Apples Fight Breast Cancer
An apple a day may not only keep the doctor away -- new research shows that it may specifically be helpful in protecting against breast cancer.
Date: 9/28/2009 7:06:57 AM ( 12 y ) ... viewed 3342 times
from Bottom Line's Daily Health News
Apples Fight Breast Cancer
At Cornell University’s department of food science and Institute for Comparative and Environmental Toxicology, researchers randomly divided rats treated with a known mammary carcinogen into different groups, feeding them either low, middle or high doses of Red Delicious apple extracts (the equivalent of one, three and six apples a day in humans, respectively) or a control extract. Rats fed the strongest apple extract experienced the lowest cancer rate (40% developed cancer)... followed by the group fed middle-strength extract (43%)... and the lowest strength extract (59%). In comparison, 71% of those fed the apple-free control extract developed mammary cancer over the 24-week study period. The study appeared in the December 10, 2008, online edition of Journal of Agricultural and Food Chemistry.
WHAT’S THE SECRET?
According to researcher Rui Hai Liu, MD, PhD, associate professor of food science at Cornell University, the study demonstrated not only that apple extracts effectively inhibited the growth of mammary tumors in the rats but that the more administered, the greater the anticancer effect. "Not only did animals treated with apple extract have fewer tumors overall, the tumors were smaller, less likely to be malignant and grew more slowly when compared with tumors in the untreated animals," he said.

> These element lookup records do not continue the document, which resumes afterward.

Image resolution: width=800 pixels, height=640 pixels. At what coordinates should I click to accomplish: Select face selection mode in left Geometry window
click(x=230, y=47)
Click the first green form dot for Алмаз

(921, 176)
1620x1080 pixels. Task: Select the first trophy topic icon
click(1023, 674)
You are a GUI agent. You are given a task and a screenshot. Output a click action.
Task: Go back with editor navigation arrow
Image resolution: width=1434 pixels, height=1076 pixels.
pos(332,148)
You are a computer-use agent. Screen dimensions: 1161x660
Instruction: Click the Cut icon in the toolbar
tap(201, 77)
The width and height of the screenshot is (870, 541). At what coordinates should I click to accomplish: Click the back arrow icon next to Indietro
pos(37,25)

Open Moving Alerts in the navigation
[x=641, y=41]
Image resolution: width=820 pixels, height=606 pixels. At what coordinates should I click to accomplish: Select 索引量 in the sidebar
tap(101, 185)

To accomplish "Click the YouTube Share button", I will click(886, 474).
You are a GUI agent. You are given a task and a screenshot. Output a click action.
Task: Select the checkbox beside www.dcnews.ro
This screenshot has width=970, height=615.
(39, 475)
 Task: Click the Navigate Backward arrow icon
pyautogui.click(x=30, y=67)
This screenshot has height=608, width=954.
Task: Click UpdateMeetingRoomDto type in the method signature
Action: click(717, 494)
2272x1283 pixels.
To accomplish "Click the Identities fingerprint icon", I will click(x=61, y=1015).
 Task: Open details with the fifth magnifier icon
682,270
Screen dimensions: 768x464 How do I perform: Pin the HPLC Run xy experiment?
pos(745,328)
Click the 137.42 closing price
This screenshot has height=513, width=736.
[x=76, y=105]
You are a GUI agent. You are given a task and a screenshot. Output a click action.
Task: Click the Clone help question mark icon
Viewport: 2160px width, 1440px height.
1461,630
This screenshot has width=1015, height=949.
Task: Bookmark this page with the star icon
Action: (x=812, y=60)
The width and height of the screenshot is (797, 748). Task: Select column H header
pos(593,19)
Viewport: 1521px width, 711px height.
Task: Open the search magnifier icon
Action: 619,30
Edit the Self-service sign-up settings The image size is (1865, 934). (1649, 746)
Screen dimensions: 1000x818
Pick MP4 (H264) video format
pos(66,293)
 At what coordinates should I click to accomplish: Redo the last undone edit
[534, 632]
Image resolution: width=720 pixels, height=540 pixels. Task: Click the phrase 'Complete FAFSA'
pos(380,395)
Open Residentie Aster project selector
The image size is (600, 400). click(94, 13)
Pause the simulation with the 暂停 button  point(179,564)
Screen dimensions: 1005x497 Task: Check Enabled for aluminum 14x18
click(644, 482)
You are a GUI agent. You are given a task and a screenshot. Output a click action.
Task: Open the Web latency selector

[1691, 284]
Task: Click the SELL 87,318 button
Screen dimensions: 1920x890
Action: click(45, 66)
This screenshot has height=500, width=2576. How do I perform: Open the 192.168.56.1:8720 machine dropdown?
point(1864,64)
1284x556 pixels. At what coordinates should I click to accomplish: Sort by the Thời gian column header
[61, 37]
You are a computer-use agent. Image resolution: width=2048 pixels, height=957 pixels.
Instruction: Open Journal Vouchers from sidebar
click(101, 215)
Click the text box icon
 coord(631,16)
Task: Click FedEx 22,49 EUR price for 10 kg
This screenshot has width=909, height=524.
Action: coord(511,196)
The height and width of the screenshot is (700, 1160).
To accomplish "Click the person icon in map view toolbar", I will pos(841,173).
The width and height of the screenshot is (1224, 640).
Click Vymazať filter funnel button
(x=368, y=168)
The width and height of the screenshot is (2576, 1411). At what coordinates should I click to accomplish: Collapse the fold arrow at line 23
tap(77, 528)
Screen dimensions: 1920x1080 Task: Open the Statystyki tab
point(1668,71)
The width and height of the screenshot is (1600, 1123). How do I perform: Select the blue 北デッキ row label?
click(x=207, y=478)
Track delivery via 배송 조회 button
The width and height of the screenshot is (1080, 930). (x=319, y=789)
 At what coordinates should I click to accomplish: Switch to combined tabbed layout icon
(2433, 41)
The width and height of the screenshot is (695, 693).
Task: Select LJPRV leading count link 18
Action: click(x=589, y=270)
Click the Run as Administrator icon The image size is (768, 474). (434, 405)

Why are apples so powerful against breast cancer, I wondered? Dr. Liu explained to me that apples are one of the best sources of phenolics and flavonoids, which are phytochemicals (bioactive compounds) that have powerful antioxidant and anti-proliferative (antigrowth) effects in the body. In two previous studies, Dr. Liu and his colleagues discovered that phytochemicals from apples effectively inhibited the growth of human breast cancer cells. In another study, Dr. Liu found that phytochemicals from apple peels inhibited an important inflammation pathway, NFkB, in human breast cancer cells, thereby reducing the proliferation of the cancer.
Dr. Liu told me that although other fruits and vegetables also contain phenolics and flavonoids, apples are one of the best dietary sources of fruit phenolics. In fact, of the top 25 fruits consumed in the US, apples provide 33% of the phenolics that Americans consume annually. "Americans love to eat apples, so it makes sense to encourage them as part of a balanced diet for optimal health," he said, adding that this doesn’t mean anyone should forsake other fruits and vegetables. "It’s clear that regular consumption of fruits, vegetables and whole grains can help to prevent chronic diseases, such as heart disease and cancer," Dr. Liu said.
Rui Hai Liu, MD, PhD, is an associate professor in the department of food science at Cornell University in Ithaca, New York.